The Interpeer Project attempts to provide the technical underpinnings for a human centric next generation internet.
As sensors and compute nodes are now (close to) ubiquitous, it follows that there is no longer a static or traceable relationship between ownership of a physical processing unit and the personal identifiable data it processes.
A future internet architecture must take this into account, whilst respecting and protecting user's privacy and data protection concerns, also from a regulatory point of view. At the same time, sharing data in this proliferation of processing units also favours distributed approaches over the web's decentralised architecture.
This session outlines the future the Interpeer Project envisions, and reports on achieved outcomes to date.
The Web has was designed with sharing of textual information in mind, and has by now outgrown this purpose. In the academic context in which it was conceived, and considering the technical constraints of the time, it made sense to design a centralised protocol for up- and downloading documents to a server managed by an institution or company. The Web has long evolved away from this, and added authentication, authorization and encryption as natural afterthoughts to the original design.
Nowadays, we share more than documents.
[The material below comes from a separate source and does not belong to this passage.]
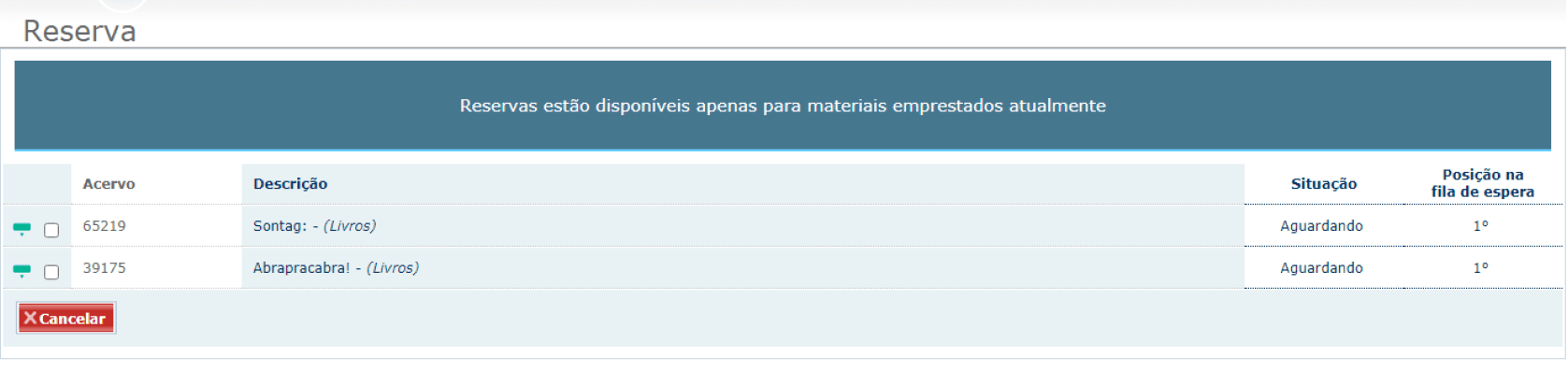Image resolution: width=1568 pixels, height=385 pixels.
Task: Click the Aguardando status in the Sontag row
Action: (1321, 226)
Our concept of sharing has evolved (for better and worse) from only adding to the public domain to selectively trusting groups or individuals with specific pieces of information.
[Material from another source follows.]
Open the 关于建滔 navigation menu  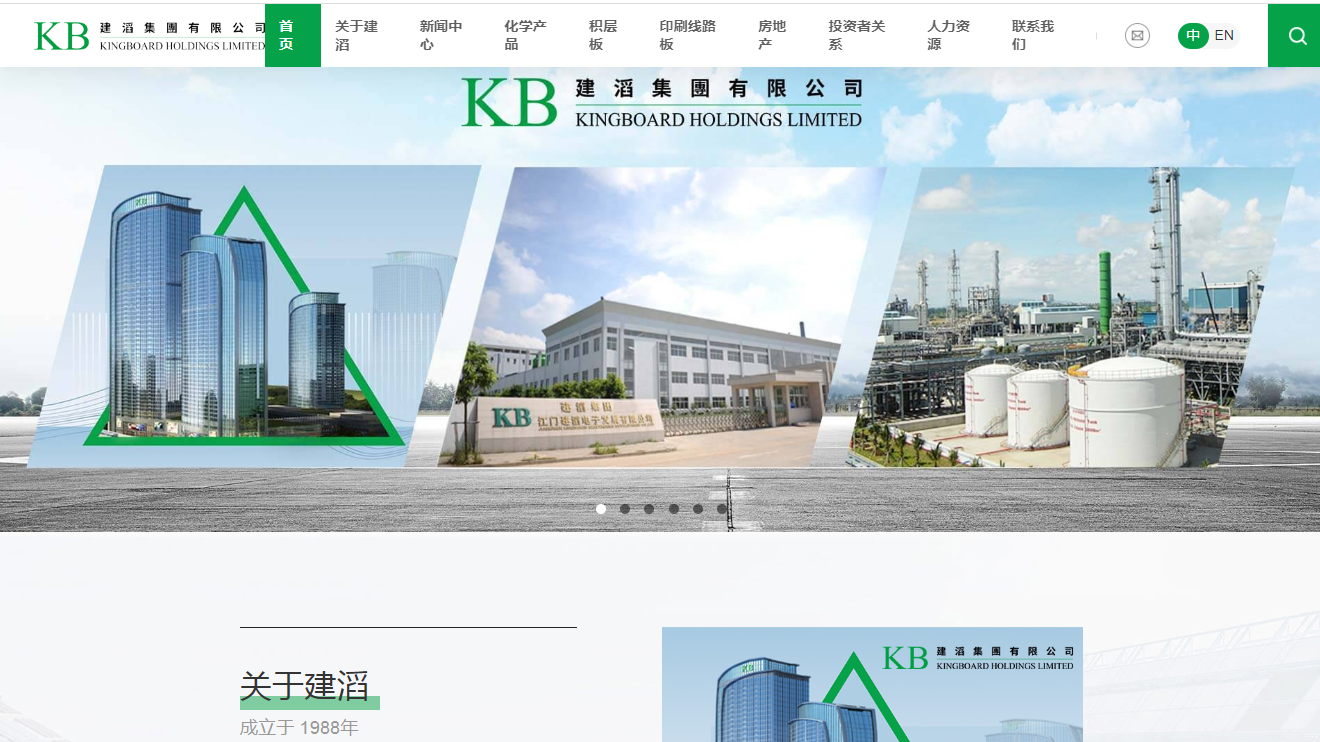coord(358,35)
While services built on web protocols can and have modelled this new concept, it remains difficult to do well. This and financial incentives combined push developers to instead adopt half measures, whereby a central instance - the webserver and its legal owners - act as intermediaries to the process, weakening the sharing model to commercial, state or criminal exploitation.
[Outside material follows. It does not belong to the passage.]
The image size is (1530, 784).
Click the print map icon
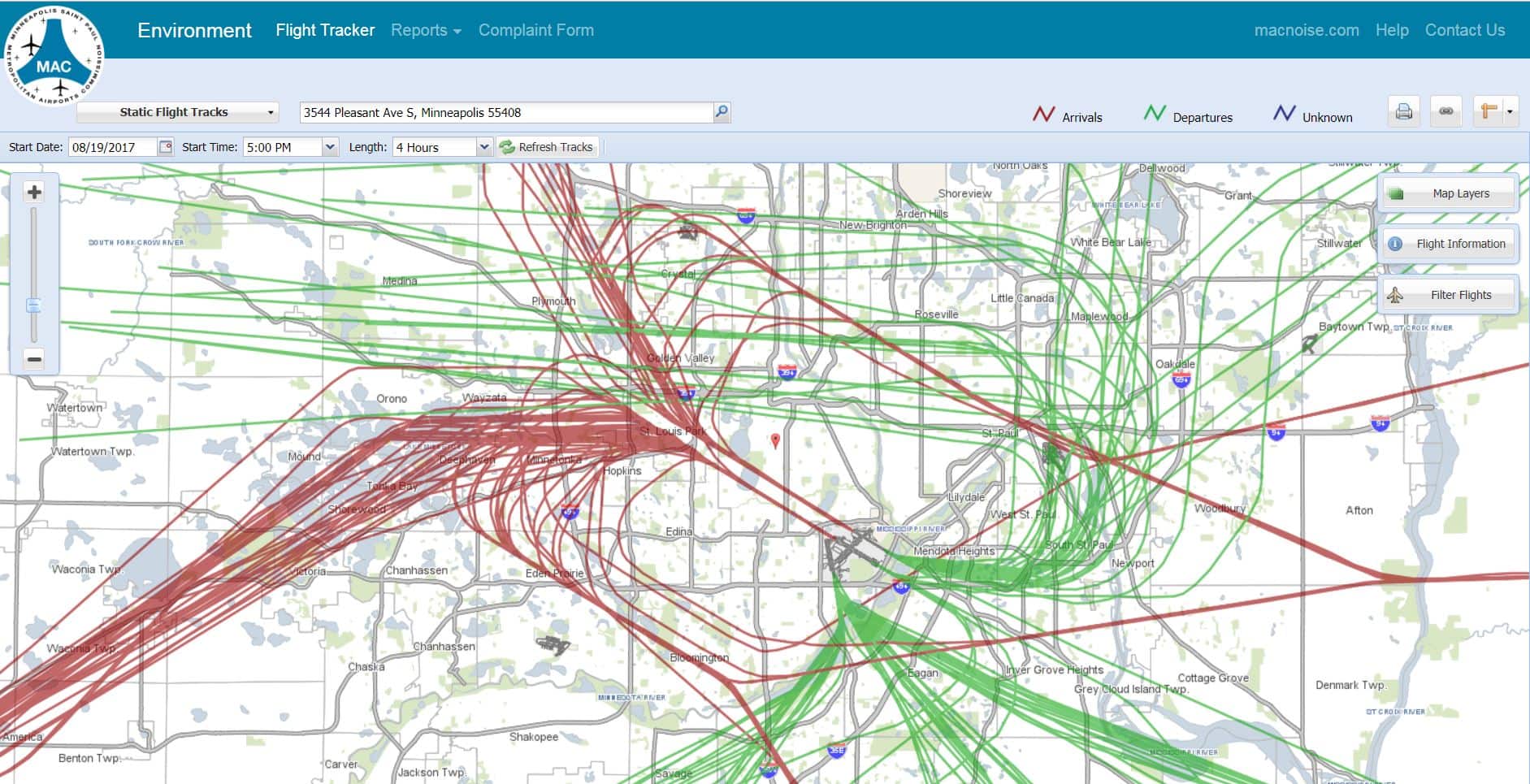tap(1403, 112)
There are excellent organisations fighting to amend legislations to close such loopholes. The Interpeer Project recognizes that aside from the legal struggles, the practical consideration remains that it is much simpler for developers to build centralised, vulnerable products than those safe by design.
It aims at making safe data sharing applications as easy or easier to build by starting from the ground up, and embedding the security and synchronization concepts for a highly distributed network directly into a new and open protocol stack.
Empowering users in the context of this project means enabling them to do everything they're currently used to and more, but safely and without the strict need for centralised infrastructure.